**Records shown**
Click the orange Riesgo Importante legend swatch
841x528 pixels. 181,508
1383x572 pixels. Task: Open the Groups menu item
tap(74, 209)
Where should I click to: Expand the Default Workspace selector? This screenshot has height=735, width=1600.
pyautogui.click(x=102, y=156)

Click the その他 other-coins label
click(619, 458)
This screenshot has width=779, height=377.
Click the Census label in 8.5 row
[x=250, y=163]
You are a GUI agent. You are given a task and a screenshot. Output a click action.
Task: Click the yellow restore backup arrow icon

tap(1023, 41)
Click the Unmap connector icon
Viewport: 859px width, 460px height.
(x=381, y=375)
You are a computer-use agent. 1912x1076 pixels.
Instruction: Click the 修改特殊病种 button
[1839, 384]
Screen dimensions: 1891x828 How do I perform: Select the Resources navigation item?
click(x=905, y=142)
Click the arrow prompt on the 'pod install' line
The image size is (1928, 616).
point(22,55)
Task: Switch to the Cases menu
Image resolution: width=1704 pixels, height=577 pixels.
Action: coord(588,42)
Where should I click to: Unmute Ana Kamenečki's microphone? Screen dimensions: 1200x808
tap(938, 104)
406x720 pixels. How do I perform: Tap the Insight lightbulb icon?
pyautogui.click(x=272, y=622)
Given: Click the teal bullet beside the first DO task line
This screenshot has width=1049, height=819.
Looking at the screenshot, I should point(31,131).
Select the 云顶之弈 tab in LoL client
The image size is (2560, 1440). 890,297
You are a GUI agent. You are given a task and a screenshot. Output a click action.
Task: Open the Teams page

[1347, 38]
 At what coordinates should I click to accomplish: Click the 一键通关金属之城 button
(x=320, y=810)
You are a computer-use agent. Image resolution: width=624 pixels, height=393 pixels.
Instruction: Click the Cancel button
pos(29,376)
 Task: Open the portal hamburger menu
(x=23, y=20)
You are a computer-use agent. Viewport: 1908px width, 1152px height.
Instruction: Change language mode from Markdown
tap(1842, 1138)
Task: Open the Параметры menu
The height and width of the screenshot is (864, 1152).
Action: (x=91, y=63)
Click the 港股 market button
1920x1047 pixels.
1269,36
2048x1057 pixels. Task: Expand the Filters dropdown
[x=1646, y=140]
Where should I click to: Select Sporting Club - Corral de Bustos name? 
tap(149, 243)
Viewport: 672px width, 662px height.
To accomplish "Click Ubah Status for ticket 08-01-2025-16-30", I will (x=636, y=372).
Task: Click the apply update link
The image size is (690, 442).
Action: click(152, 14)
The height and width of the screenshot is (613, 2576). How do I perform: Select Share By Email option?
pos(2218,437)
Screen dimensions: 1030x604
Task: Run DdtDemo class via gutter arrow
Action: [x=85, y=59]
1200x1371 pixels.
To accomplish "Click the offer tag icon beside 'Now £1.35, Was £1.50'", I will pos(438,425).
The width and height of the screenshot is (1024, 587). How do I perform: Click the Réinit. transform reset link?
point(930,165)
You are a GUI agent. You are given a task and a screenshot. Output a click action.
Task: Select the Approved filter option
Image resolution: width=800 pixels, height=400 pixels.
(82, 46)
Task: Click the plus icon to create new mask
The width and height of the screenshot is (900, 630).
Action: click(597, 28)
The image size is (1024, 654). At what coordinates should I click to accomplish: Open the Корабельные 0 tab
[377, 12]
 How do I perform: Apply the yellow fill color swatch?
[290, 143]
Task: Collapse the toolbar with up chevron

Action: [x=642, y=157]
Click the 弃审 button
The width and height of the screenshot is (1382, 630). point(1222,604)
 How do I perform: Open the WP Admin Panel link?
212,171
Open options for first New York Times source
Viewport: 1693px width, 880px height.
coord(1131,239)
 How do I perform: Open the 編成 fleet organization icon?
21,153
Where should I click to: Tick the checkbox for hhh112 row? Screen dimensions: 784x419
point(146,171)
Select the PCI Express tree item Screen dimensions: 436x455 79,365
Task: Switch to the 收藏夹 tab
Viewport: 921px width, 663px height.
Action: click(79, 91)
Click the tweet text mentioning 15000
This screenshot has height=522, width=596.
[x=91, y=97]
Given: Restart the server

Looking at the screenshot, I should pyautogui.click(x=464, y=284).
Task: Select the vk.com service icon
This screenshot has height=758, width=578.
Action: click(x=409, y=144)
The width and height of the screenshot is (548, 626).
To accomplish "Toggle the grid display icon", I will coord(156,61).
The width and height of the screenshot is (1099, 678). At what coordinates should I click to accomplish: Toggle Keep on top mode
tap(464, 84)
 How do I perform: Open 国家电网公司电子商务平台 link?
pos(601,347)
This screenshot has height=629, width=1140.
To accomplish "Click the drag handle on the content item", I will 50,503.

**Task prompt**
Every line of the material should be transcribed without alteration.

**Answer for the task**
Click the orange Riesgo Importante legend swatch
841x528 pixels. 181,508
1383x572 pixels. Task: Open the Groups menu item
tap(74, 209)
Where should I click to: Expand the Default Workspace selector? This screenshot has height=735, width=1600.
pyautogui.click(x=102, y=156)

Click the その他 other-coins label
click(619, 458)
This screenshot has width=779, height=377.
Click the Census label in 8.5 row
[x=250, y=163]
You are a GUI agent. You are given a task and a screenshot. Output a click action.
Task: Click the yellow restore backup arrow icon

tap(1023, 41)
Click the Unmap connector icon
Viewport: 859px width, 460px height.
(x=381, y=375)
You are a computer-use agent. 1912x1076 pixels.
Instruction: Click the 修改特殊病种 button
[1839, 384]
Screen dimensions: 1891x828 How do I perform: Select the Resources navigation item?
click(x=905, y=142)
Click the arrow prompt on the 'pod install' line
The image size is (1928, 616).
point(22,55)
Task: Switch to the Cases menu
Image resolution: width=1704 pixels, height=577 pixels.
Action: coord(588,42)
Where should I click to: Unmute Ana Kamenečki's microphone? Screen dimensions: 1200x808
tap(938, 104)
406x720 pixels. How do I perform: Tap the Insight lightbulb icon?
pyautogui.click(x=272, y=622)
Given: Click the teal bullet beside the first DO task line
This screenshot has width=1049, height=819.
Looking at the screenshot, I should point(31,131).
Select the 云顶之弈 tab in LoL client
The image size is (2560, 1440). 890,297
You are a GUI agent. You are given a task and a screenshot. Output a click action.
Task: Open the Teams page

[1347, 38]
 At what coordinates should I click to accomplish: Click the 一键通关金属之城 button
(x=320, y=810)
You are a computer-use agent. Image resolution: width=624 pixels, height=393 pixels.
Instruction: Click the Cancel button
pos(29,376)
 Task: Open the portal hamburger menu
(x=23, y=20)
You are a computer-use agent. Viewport: 1908px width, 1152px height.
Instruction: Change language mode from Markdown
tap(1842, 1138)
Task: Open the Параметры menu
The height and width of the screenshot is (864, 1152).
Action: (x=91, y=63)
Click the 港股 market button
1920x1047 pixels.
1269,36
2048x1057 pixels. Task: Expand the Filters dropdown
[x=1646, y=140]
Where should I click to: Select Sporting Club - Corral de Bustos name? 
tap(149, 243)
Viewport: 672px width, 662px height.
To accomplish "Click Ubah Status for ticket 08-01-2025-16-30", I will (x=636, y=372).
Task: Click the apply update link
The image size is (690, 442).
Action: click(152, 14)
The height and width of the screenshot is (613, 2576). How do I perform: Select Share By Email option?
pos(2218,437)
Screen dimensions: 1030x604
Task: Run DdtDemo class via gutter arrow
Action: [x=85, y=59]
1200x1371 pixels.
To accomplish "Click the offer tag icon beside 'Now £1.35, Was £1.50'", I will pos(438,425).
The width and height of the screenshot is (1024, 587). How do I perform: Click the Réinit. transform reset link?
point(930,165)
You are a GUI agent. You are given a task and a screenshot. Output a click action.
Task: Select the Approved filter option
Image resolution: width=800 pixels, height=400 pixels.
(82, 46)
Task: Click the plus icon to create new mask
The width and height of the screenshot is (900, 630).
Action: click(597, 28)
The image size is (1024, 654). At what coordinates should I click to accomplish: Open the Корабельные 0 tab
[377, 12]
 How do I perform: Apply the yellow fill color swatch?
[290, 143]
Task: Collapse the toolbar with up chevron

Action: [x=642, y=157]
Click the 弃审 button
The width and height of the screenshot is (1382, 630). point(1222,604)
 How do I perform: Open the WP Admin Panel link?
212,171
Open options for first New York Times source
Viewport: 1693px width, 880px height.
coord(1131,239)
 How do I perform: Open the 編成 fleet organization icon?
21,153
Where should I click to: Tick the checkbox for hhh112 row? Screen dimensions: 784x419
point(146,171)
Select the PCI Express tree item Screen dimensions: 436x455 79,365
Task: Switch to the 收藏夹 tab
Viewport: 921px width, 663px height.
Action: click(79, 91)
Click the tweet text mentioning 15000
This screenshot has height=522, width=596.
[x=91, y=97]
Given: Restart the server

Looking at the screenshot, I should pyautogui.click(x=464, y=284).
Task: Select the vk.com service icon
This screenshot has height=758, width=578.
Action: click(x=409, y=144)
The width and height of the screenshot is (548, 626).
To accomplish "Toggle the grid display icon", I will coord(156,61).
The width and height of the screenshot is (1099, 678). At what coordinates should I click to accomplish: Toggle Keep on top mode
tap(464, 84)
 How do I perform: Open 国家电网公司电子商务平台 link?
pos(601,347)
This screenshot has height=629, width=1140.
To accomplish "Click the drag handle on the content item", I will 50,503.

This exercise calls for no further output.